WQVN
- North Miami, Florida; United States;
- Broadcast area: South Florida metropolitan area
- Frequency: 1360 kHz

Programming
- Language: Haitian Creole
- Format: Haitian

Ownership
- Owner: Nelson Voltaire; (Radio Piment Bouk);
- Sister stations: WKAT

History
- First air date: December 5, 1937 (88 years ago)
- Former call signs: WKAT (1937–2018)

Technical information
- Licensing authority: FCC
- Facility ID: 27713
- Class: B
- Power: 9,300 watts day 400 watts night
- Translator: 102.3 W272DS (Miami)

Links
- Public license information: Public file; LMS;
- Webcast: Listen live
- Website: wqvn.co

= WQVN =

WQVN (1360 kHz) is a commercial AM radio station, licensed to North Miami and serving South Florida. It is owned by Nelson Voltaire, with the license held by Radio Piment Bouk. Programming is in the French Creole language, and is targeted at listeners from Haiti.

By day, WQVN is powered at 9,300 watts non-directional. But at night, to reduce interference to other stations on 1360 AM, it reduces power to 400 watts. The transmitter is on NE 71st Street in Miami. Programming is also heard on 13-watt FM translator W272DS at 102.3 MHz.

==History==
WKAT was first licensed by the FCC on December 3, 1937 to operate on 1500 kHz, transmitting from North Bay Road in Miami Beach. The original licensee was Miami Beach mayor A. Frank Katzentine. The station first signed on the air just 2 days later.

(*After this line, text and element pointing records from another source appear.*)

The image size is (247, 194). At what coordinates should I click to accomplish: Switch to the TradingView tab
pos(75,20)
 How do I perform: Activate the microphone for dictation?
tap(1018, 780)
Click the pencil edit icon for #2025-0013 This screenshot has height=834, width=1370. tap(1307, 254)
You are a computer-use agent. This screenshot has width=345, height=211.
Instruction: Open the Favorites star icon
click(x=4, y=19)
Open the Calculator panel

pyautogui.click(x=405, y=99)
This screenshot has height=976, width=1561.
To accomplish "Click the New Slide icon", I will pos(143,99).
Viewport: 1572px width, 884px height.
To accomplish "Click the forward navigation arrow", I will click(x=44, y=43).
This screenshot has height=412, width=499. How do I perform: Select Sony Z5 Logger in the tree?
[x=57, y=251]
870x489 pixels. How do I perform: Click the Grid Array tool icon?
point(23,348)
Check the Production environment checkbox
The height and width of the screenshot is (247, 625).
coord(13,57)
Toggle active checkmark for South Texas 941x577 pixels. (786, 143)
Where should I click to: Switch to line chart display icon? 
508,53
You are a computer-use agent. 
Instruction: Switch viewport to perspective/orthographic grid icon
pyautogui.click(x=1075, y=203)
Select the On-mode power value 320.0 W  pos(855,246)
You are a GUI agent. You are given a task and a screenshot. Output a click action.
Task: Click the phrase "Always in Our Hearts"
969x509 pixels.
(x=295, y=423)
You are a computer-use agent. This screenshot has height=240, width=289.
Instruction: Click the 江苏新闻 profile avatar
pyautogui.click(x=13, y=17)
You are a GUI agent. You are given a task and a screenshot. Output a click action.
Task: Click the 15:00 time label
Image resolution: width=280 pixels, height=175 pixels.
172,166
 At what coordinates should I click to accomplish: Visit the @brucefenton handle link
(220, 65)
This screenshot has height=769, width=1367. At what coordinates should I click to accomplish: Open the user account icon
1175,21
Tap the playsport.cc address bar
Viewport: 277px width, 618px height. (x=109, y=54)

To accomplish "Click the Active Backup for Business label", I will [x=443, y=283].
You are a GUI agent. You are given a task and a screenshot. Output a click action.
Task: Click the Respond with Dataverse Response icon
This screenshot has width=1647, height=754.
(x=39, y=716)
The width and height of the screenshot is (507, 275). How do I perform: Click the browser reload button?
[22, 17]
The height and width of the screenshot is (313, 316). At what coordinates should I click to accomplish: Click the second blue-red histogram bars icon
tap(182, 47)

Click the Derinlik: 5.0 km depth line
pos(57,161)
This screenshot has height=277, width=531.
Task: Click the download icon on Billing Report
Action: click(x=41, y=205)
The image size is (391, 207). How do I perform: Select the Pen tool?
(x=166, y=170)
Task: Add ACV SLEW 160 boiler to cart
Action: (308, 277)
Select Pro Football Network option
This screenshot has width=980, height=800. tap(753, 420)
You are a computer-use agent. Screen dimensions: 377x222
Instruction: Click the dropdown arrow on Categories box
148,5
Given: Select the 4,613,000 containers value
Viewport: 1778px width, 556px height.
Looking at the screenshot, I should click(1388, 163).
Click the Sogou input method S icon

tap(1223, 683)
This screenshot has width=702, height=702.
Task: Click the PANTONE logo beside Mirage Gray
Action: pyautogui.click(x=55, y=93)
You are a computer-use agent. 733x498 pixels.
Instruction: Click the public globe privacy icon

The frequency was moved to 1330 kHz in 1940, and the current 1360 kHz on the "Radio Moving Day" on March 29, 1941.

In the 1940s, singer-songwriter Arthur Fields worked at the station while in semi-retirement when the station had a popular music format.

WKAT spent the 1960s and 1970s as a Miami Beach-based local talk station.

Prior to 2005, WKAT had been South Florida's last remaining classical music station.

The conservative talk radio format began in 2005 with a lineup that resembled other outlets owned by Salem Communications: Michael Medved, Laura Ingraham, Hugh Hewitt, Michael Savage, and William Bennett among others. And like the other stations, its tagline was "Where Your Opinion Counts."

In 2005–06, WKAT was the radio station that carried games of the Florida Pit Bulls, a defunct franchise in the American Basketball Association, later joining the Continental Basketball Association, as the Miami Majesty.

WKAT next began airing Salem Communications' "Radio Luz" Spanish-language Christian format, which also airs on sister station WWDJ 1150 in Boston.

On December 11, 2017, Salem Media Group sold WKAT to Miami-Haitian broadcaster and activist Nelson Voltaire, known under his on-air name “Piman Bouk.” The station switched to Haitian language programming under an LMA in January 2018.

Salem retained the Radio Luz format and iconic Miami “WKAT” callsign and moved them to sister station WHIM. The station on 1360 AM concurrently changed its call sign to the current WQVN.

===Larry King===
Larry King's early radio career was spent at WKAT, where he hosted a morning show at Pumpernik's restaurant on Miami Beach, interviewing entertainers working in Miami, including Jackie Gleason and Frank Sinatra.

===Neil Rogers===
For two years, WKAT 1360 AM was the South Florida home for talk radio host Neil Rogers, who debuted on the station in March 1976 in the 3 to 6 PM afternoon drive shift and left in 1978.